_INPUT DATA_
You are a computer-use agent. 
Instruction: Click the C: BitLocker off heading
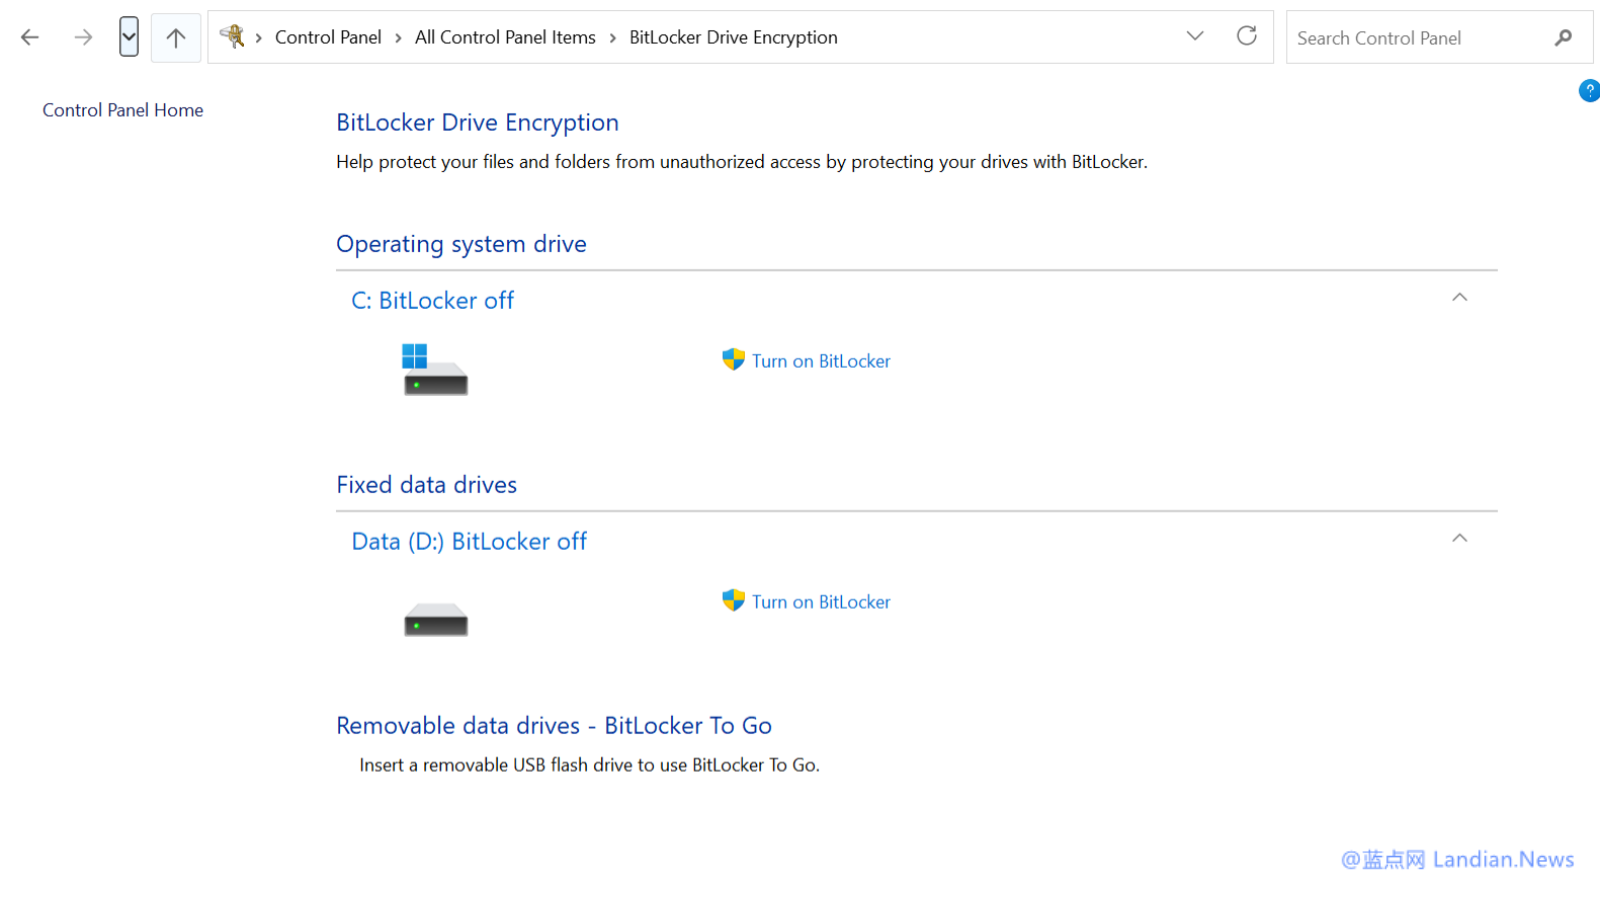pyautogui.click(x=432, y=301)
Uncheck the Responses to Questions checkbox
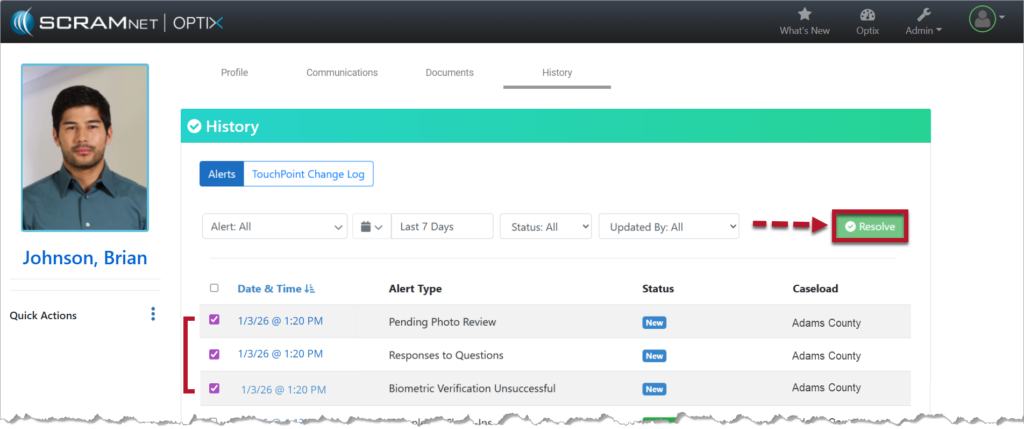Image resolution: width=1024 pixels, height=429 pixels. point(214,354)
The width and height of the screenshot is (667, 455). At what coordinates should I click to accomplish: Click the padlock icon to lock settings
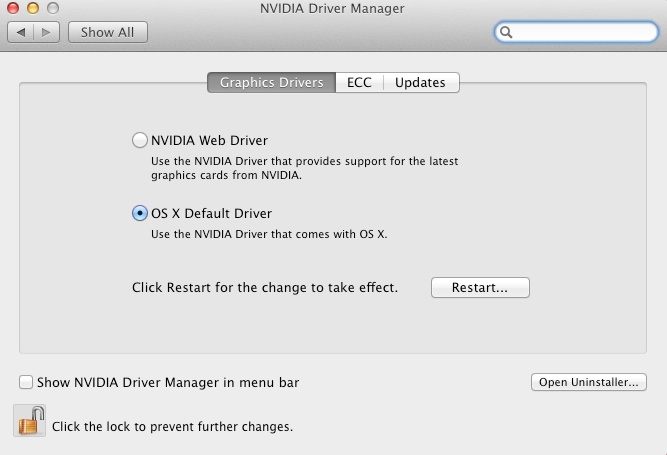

_WORK TO COMPLETE_
Everything from the line that contains "Uncheck the Responses to Questions checkbox" to the final line of the data is to be duplicated exactly, both ends included, except the pictures.

_YOUR RESPONSE_
Uncheck the Responses to Questions checkbox
Image resolution: width=1024 pixels, height=429 pixels. point(214,354)
The width and height of the screenshot is (667, 455). At what coordinates should I click to accomplish: Click the padlock icon to lock settings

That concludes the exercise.